> [Work item] Make an exact copy of all the entries, with the pictures left out.

> [Listed entries]
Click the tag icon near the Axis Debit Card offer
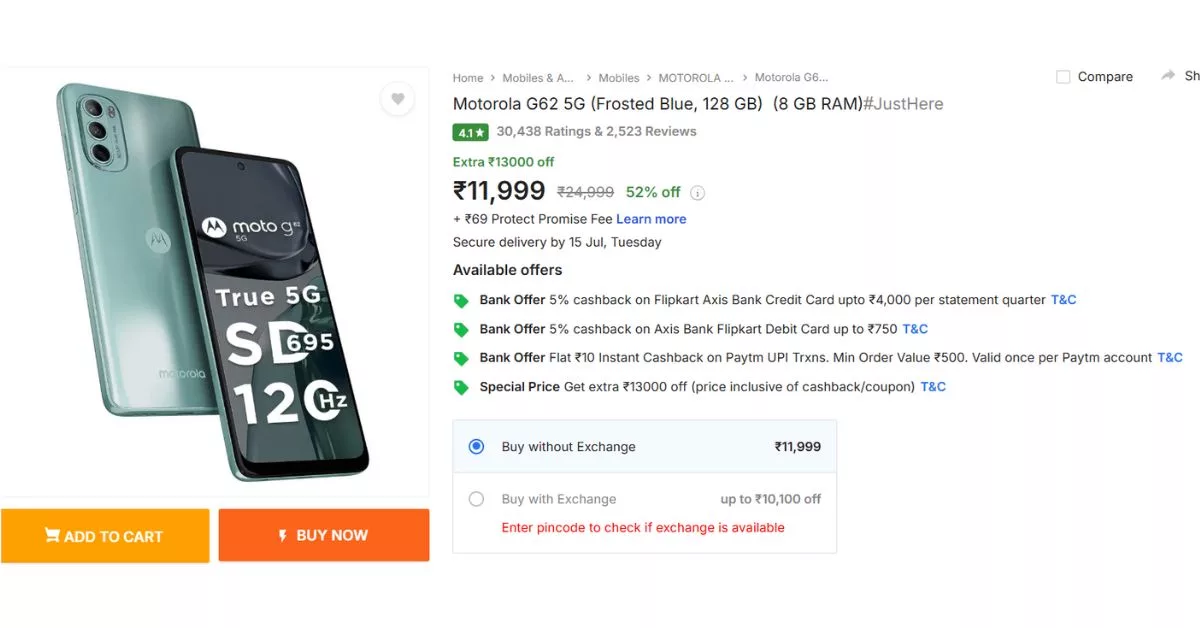1200x628 pixels. click(461, 329)
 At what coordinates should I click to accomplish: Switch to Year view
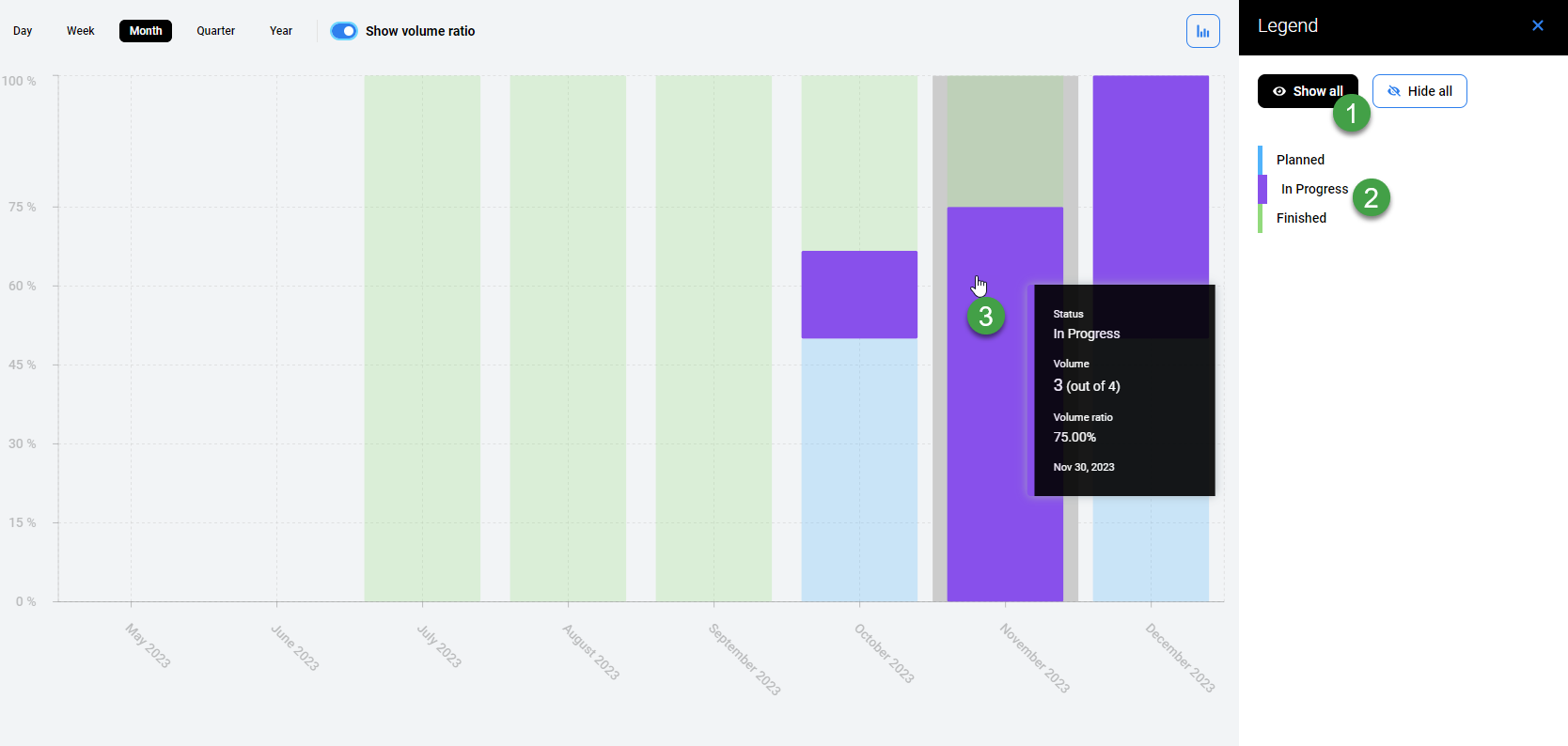[x=280, y=31]
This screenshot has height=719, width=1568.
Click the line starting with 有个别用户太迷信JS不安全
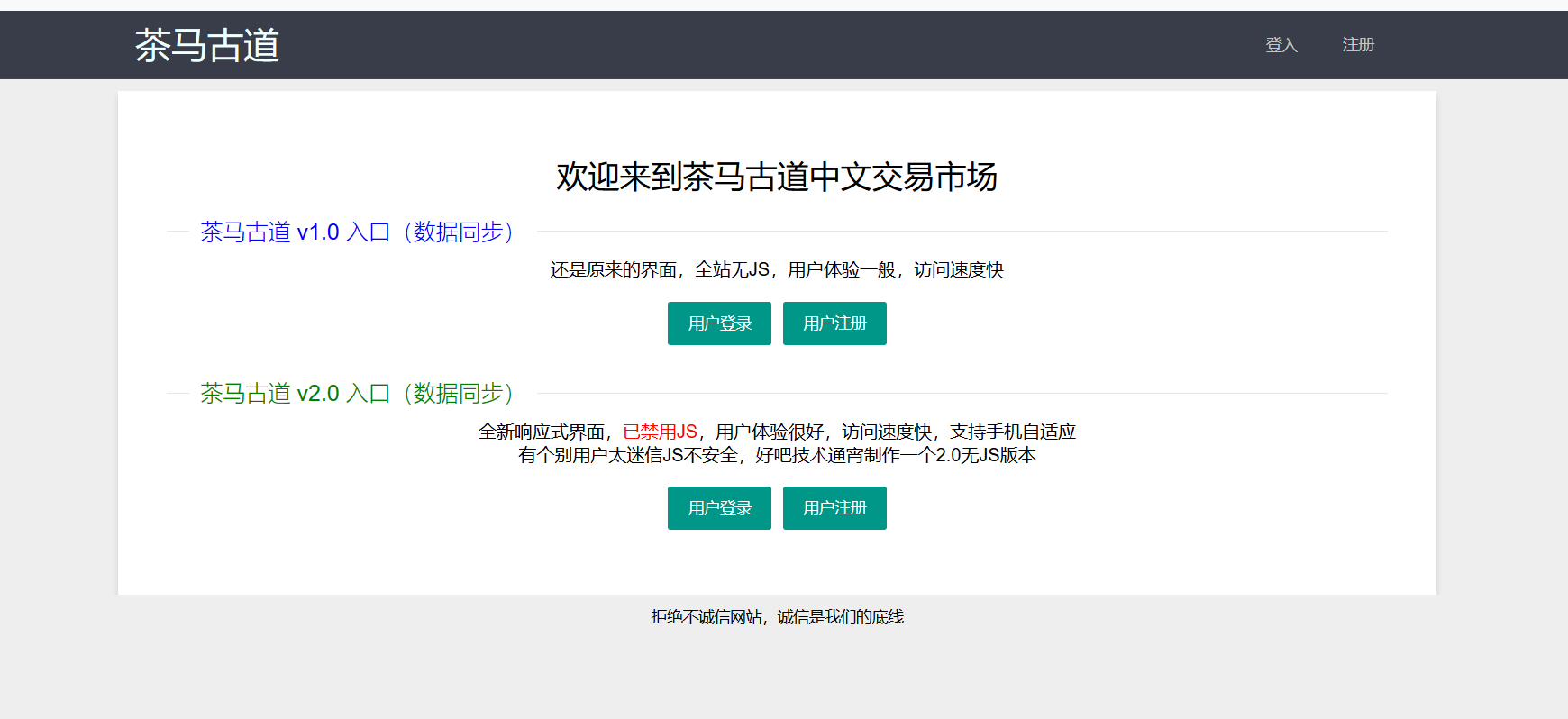[x=776, y=456]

> [Reply to the exercise]
Click the tag icon near the Axis Debit Card offer
1200x628 pixels. click(461, 329)
 At what coordinates should I click to accomplish: Switch to Year view
[x=280, y=31]
This screenshot has height=719, width=1568.
Click the line starting with 有个别用户太迷信JS不安全
[x=776, y=456]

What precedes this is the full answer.